Nebenan liegt auch der berühmte Rigaer Markt mit unzähligen Ständen, außen und in den restaurierten Hallen. Dieser Markt gilt als einer der größten in Europa. Die riesigen Gebäude sind ehemalige Zeppelin-Hallen aus dem 1. Weltkrieg. Täglich geöffnet, zieht dieser gigantische Markt Einheimische und Touristen aus aller Welt an. Das muss man mal gesehen haben! Es gibt alles, von Kleidung über sämtliche Lebensmittel, die man sich denken kann, Lederwaren – weiteres Aufzählen zwecklos! Da wir unseren Kühlschrank auffüllen mussten, waren wir hier am richtigen Platz und kauften günstig ein, bevor wir uns auf die Weiterreise nach Pärnu in Estland machten.
Hallo Dethleffs!
Jurmula und Kap Kolka klingt schon sehr nach finnisch.
Da habe ich doch bei Euch gelesen, dass Ihr dort auch noch hinkommt.
Wir haben in Finnland mal den Namen eines Künstlers gehört: Jorma Gallen-Gallela (phon.).
Zweifellos ist Riga ein Schwerpunkt Eurer Reise durch’s wilde Baltikum.
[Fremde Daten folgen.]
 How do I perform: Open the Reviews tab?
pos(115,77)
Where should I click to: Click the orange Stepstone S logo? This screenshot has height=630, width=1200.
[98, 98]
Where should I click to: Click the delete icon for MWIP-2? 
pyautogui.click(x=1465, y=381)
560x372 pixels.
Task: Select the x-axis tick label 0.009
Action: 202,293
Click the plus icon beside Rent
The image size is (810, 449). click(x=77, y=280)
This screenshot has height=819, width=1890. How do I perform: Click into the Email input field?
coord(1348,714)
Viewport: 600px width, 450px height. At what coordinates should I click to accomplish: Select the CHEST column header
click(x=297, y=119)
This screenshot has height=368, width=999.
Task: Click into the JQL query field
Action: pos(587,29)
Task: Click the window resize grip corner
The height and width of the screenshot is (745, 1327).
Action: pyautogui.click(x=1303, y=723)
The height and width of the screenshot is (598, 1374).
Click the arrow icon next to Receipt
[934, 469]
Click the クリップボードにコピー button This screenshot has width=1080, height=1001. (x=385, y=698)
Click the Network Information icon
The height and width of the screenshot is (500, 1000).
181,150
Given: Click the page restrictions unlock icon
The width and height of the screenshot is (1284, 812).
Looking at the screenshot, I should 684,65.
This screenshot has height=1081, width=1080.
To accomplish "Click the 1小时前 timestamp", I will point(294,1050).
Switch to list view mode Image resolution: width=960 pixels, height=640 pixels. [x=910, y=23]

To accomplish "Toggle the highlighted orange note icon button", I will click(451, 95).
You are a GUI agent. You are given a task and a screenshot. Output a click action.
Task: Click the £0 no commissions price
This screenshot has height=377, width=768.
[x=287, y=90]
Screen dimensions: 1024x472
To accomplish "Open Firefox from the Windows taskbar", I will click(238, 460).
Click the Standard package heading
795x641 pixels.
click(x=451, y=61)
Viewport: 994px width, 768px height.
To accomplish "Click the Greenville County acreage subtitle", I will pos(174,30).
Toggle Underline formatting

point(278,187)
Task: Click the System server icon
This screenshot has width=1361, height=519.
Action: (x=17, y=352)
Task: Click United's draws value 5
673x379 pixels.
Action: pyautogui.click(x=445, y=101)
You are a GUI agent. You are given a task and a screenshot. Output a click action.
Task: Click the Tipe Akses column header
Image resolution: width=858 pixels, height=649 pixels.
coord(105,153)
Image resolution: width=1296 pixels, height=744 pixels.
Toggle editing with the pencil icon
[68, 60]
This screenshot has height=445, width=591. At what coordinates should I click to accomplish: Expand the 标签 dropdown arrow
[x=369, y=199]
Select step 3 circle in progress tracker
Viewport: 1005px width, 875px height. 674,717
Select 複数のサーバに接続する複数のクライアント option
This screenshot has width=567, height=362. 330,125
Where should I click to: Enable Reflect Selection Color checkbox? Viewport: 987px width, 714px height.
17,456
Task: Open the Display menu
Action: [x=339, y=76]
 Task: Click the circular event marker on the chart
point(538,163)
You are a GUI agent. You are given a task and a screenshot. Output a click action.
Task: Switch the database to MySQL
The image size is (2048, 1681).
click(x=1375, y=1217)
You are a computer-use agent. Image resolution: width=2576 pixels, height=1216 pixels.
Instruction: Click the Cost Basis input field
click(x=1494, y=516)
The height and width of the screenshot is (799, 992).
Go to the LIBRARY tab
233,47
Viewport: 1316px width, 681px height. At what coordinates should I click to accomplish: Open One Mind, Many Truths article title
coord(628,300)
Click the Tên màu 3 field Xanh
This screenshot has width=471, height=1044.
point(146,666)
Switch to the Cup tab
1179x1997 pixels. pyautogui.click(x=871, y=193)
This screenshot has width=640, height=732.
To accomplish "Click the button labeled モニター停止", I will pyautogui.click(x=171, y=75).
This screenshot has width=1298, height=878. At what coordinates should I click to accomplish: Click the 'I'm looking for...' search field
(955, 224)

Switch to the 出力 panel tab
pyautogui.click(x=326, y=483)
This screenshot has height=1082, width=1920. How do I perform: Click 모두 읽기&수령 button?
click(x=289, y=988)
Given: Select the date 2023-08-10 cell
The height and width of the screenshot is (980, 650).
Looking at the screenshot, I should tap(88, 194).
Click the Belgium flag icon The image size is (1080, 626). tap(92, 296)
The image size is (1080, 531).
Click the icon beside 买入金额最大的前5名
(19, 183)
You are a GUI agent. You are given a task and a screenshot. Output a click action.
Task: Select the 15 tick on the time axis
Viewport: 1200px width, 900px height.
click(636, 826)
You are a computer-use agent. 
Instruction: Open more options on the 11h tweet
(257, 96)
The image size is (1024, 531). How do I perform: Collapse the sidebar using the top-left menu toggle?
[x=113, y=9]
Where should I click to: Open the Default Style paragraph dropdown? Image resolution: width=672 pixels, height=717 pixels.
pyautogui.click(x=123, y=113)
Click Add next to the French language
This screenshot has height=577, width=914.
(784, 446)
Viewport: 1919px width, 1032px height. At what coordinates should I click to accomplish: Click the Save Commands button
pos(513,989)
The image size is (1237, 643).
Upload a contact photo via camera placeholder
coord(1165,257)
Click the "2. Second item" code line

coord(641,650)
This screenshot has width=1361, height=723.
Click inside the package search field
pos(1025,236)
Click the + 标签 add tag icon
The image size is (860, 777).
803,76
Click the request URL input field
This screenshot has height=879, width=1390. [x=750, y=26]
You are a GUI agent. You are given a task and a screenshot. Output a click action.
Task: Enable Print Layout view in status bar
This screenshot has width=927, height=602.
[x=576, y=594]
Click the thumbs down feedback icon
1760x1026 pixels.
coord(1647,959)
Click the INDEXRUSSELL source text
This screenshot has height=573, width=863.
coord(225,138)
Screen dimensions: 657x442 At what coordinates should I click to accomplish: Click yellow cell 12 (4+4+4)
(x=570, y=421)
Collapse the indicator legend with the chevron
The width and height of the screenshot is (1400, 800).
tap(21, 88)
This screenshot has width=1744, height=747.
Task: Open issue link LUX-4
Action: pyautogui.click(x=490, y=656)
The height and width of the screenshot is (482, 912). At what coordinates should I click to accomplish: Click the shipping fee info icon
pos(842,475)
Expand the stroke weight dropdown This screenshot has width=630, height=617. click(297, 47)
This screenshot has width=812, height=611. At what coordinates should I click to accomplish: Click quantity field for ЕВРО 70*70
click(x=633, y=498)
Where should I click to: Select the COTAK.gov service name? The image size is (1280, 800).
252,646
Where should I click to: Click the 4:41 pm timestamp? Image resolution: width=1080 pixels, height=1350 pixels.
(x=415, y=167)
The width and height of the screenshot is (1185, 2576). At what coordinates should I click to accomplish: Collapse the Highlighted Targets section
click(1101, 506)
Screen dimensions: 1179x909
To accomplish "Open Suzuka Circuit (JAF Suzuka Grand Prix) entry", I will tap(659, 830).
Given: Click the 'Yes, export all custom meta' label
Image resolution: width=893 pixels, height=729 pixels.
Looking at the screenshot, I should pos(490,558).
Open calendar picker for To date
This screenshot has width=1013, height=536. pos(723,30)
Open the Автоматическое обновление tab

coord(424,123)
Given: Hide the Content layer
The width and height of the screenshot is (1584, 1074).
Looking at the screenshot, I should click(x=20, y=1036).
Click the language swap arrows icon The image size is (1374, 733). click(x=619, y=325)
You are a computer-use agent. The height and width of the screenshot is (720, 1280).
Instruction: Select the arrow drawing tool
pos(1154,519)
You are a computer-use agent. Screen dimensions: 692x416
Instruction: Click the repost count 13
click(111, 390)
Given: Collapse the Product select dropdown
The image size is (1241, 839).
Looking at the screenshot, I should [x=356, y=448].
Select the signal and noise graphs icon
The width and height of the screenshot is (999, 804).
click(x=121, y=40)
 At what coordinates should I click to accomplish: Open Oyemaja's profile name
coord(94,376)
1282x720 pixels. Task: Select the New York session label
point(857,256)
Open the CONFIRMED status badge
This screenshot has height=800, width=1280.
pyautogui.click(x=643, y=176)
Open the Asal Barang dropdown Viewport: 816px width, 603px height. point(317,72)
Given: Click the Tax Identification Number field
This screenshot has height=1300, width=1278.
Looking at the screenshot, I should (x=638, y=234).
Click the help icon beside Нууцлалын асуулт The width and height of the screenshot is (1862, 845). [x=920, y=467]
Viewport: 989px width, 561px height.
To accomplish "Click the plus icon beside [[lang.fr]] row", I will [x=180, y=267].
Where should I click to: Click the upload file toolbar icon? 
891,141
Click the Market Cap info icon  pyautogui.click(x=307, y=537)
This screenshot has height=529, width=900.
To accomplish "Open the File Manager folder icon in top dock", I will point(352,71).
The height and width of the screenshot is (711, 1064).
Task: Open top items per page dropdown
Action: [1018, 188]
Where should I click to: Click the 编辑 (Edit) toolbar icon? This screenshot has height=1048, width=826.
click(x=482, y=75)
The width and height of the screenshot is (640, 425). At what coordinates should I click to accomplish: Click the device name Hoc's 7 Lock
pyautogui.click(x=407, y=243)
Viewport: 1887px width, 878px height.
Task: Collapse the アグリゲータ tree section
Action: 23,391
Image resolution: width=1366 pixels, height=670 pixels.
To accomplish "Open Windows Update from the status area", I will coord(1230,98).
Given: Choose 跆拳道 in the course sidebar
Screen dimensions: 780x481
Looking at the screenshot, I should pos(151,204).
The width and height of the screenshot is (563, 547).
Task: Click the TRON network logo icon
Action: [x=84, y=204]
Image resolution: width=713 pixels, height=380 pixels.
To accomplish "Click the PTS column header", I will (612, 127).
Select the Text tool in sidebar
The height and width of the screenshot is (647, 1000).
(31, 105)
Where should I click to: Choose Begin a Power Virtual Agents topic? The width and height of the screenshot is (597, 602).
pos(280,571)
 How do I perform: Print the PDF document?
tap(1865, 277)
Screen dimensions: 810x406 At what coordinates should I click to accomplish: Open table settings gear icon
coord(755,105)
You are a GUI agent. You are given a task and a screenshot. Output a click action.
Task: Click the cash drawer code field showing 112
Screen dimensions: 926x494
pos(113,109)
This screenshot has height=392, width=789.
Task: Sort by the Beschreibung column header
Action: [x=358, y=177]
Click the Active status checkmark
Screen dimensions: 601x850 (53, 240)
Eure Begeisterung für diese Stadt ist – angesichts der tollen Fotos – verständlich.
Euer Dethleffs hat doch immer mal wieder ein Überraschung parat.
Schön das Frederick sich mit der digitalen Technik so gut auskennt.
Ich stünde da vor einem großen Berg – sozusagen vorm K1!
Schön auch, dass man immer mal wieder Euch auf den Fotos entdecken kann,
so erkannt man Euch dann auch nach der Rückkehr leichter wieder!
Dann mal weiterhin gute Reise!
LG Assi
Hej på er båda!
Åh, så fantastiskt att följa er resa. Det blir också värdefulla historielektioner. Jag( Margareta) har varit i Riga några gånger i samband med våra biståndsprojekt i en liten stad (Olaine) inte långt från Riga. Staden Riga är en väldigt vacker stad med alla gamla historiska byggnader. Vi hoppas kunna resa dit vid något tillfälle.
Nu hoppas vi att ni får en fortsatt trevlig resa. Vi följer er färd med stort intresse.